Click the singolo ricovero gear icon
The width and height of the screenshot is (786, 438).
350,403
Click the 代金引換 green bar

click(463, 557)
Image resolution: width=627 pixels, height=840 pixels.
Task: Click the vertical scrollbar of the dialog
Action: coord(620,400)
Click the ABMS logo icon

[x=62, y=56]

::::

**TASK TO COMPLETE**
Set down all of the data above, word for word.

**RESULT OF THIS EXERCISE**
Click the singolo ricovero gear icon
The width and height of the screenshot is (786, 438).
350,403
Click the 代金引換 green bar

click(463, 557)
Image resolution: width=627 pixels, height=840 pixels.
Task: Click the vertical scrollbar of the dialog
Action: coord(620,400)
Click the ABMS logo icon

[x=62, y=56]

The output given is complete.